◆ **Exercise instructions**
A. Duplicate the passage on preparing a business for sale from "Always run your" up to and including "and our community.".
B. Decide whether each statement agrees with the passage on preparing a business for sale, and give yes or no with the deciding words quoted from it. (i) The owners ran a home health care business. (ii) A national company approached the owners about buying their business. (iii) An executive from the purchasing firm said they had never had a transition go so smoothly.
C. In the passage on preparing a business for sale, what prompted the owners to approach a large national company?

Preparing Your Business for Sale

Whether or not you plan to sell your business, your organization may benefit from acting like it.

Always run your business as if you are going to sell it tomorrow.

For years, we owned and operated a successful mid-size home health care business. Though times were good, we knew that business circumstances can change quickly. If we ever found ourselves in a situation where we needed to sell quickly or had a suitable company interested, we needed to be ready for display.

Even if a sale was not in our future, this mantra provided good discipline for us. We always wanted to build and grow a sustainable organization of value, and the figurative prospect of a big national buyer provided the daily incentive to do so. Whether we or someone else were the owners, our business was going to be successful for the sake of us, our employees, and our community.

The day finally came when the specific conditions of our industry prompted us to approach a large national company to buy our business, and our discipline paid off. They were incredibly impressed with the strategic alignment of our organization, thus enabling a favorable sale price for us. Best of all, the post-sale transition of the company confirmed the value of our organization. One executive from the purchasing firm said they had never had a transition go so smoothly; such praise may have been worth more to us than anything. We felt good knowing we had built a foundation that allowed our employees to thrive regardless of their company’s owner.

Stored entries
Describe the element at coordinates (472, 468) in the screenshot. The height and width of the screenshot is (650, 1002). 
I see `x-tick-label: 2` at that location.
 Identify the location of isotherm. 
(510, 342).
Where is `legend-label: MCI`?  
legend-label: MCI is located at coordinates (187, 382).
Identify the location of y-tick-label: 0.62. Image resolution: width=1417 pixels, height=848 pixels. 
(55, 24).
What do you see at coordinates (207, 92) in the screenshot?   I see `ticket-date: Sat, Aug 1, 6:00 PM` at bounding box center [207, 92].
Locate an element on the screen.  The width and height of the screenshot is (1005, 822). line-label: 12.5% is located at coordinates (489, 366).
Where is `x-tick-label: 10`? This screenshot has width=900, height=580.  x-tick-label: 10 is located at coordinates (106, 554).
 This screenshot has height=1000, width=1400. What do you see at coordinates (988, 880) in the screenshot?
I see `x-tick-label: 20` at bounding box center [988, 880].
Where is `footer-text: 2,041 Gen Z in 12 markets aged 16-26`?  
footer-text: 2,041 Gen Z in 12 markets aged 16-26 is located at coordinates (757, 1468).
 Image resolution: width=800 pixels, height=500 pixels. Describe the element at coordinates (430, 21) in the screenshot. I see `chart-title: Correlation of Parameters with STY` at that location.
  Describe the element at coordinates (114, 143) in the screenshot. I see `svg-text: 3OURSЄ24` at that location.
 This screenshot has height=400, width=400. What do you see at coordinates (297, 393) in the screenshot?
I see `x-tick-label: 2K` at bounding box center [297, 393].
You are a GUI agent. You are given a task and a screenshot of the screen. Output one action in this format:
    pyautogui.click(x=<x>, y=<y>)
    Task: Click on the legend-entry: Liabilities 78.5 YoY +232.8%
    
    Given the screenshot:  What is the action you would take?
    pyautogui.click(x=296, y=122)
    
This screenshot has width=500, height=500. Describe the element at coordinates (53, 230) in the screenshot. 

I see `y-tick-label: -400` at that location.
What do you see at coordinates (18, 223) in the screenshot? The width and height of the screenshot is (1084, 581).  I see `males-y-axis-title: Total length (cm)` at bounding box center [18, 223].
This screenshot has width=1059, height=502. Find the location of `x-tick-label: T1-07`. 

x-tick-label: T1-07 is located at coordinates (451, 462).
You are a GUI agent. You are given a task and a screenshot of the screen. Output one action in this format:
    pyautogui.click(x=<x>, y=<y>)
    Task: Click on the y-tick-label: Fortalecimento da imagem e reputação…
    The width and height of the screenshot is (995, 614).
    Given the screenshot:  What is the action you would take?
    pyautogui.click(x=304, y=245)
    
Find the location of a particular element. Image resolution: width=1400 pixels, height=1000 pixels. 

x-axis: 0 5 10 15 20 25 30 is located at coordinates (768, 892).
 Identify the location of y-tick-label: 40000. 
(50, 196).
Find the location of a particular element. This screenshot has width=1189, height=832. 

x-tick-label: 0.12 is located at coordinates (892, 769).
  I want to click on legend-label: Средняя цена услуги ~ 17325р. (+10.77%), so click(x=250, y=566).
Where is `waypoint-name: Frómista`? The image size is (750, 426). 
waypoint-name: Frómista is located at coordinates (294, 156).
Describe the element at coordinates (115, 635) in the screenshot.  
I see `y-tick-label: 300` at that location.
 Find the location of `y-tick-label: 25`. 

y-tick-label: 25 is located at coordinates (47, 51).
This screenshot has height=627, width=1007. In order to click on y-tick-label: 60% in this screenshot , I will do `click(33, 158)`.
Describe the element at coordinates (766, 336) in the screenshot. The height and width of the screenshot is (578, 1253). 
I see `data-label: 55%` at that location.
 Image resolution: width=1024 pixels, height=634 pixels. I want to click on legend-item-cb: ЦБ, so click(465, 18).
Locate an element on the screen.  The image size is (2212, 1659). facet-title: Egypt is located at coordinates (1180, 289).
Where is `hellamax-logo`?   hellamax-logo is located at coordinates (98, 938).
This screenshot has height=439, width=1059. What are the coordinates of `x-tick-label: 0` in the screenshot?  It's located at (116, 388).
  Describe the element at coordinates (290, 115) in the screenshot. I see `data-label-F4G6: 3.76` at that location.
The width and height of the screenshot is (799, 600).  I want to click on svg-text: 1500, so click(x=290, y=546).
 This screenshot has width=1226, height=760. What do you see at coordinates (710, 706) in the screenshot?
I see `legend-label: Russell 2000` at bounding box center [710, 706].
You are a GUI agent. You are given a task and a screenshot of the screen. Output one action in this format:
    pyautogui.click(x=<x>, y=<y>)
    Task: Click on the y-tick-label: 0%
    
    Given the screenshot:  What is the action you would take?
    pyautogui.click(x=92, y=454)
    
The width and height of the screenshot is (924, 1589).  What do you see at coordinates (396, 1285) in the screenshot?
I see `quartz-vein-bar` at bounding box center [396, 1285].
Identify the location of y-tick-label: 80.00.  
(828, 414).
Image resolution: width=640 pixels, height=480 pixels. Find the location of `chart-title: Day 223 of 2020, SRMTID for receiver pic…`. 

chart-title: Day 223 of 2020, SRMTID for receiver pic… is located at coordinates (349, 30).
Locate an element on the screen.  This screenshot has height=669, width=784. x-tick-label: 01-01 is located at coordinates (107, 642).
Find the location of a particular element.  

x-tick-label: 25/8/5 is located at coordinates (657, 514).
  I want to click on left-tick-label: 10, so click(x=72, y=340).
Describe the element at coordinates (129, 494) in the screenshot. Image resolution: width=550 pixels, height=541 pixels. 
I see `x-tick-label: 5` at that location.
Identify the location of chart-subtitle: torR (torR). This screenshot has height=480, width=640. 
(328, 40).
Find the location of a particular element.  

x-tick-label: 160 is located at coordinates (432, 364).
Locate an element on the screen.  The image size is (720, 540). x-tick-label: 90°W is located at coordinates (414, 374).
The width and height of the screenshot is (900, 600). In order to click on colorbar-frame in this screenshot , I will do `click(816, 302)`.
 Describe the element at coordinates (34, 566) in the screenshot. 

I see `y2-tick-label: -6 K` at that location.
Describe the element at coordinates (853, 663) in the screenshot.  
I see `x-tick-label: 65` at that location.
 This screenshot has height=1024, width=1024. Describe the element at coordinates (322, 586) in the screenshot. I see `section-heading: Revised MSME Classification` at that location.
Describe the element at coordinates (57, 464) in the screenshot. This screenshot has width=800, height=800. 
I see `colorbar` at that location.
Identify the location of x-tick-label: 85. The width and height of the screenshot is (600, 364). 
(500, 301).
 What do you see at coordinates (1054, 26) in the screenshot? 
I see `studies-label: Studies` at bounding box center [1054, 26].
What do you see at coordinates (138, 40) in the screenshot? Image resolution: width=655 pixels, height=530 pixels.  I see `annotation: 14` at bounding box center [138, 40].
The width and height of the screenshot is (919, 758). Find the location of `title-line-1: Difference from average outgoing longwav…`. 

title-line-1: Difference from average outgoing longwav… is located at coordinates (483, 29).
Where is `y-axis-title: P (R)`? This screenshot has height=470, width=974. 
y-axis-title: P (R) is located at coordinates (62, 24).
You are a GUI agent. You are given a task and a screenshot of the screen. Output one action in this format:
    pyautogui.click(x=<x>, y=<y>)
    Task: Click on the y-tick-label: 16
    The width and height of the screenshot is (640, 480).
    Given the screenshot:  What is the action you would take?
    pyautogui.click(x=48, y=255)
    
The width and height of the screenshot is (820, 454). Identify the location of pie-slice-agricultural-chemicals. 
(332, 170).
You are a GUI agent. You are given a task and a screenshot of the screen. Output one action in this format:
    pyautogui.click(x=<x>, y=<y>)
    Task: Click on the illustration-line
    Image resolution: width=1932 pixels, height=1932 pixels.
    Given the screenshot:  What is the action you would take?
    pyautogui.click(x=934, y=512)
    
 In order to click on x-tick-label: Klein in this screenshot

◆ **Answers to each task**
A.
Always run your business as if you are going to sell it tomorrow.

For years, we owned and operated a successful mid-size home health care business. Though times were good, we knew that business circumstances can change quickly. If we ever found ourselves in a situation where we needed to sell quickly or had a suitable company interested, we needed to be ready for display.

Even if a sale was not in our future, this mantra provided good discipline for us. We always wanted to build and grow a sustainable organization of value, and the figurative prospect of a big national buyer provided the daily incentive to do so. Whether we or someone else were the owners, our business was going to be successful for the sake of us, our employees, and our community.

B.
(i) Yes: "we owned and operated a successful mid-size home health care business"
(ii) No: "prompted us to approach a large national company to buy our business"
(iii) Yes: "One executive from the purchasing firm said they had never had a transition go so smoothly"

C. The specific conditions of their industry.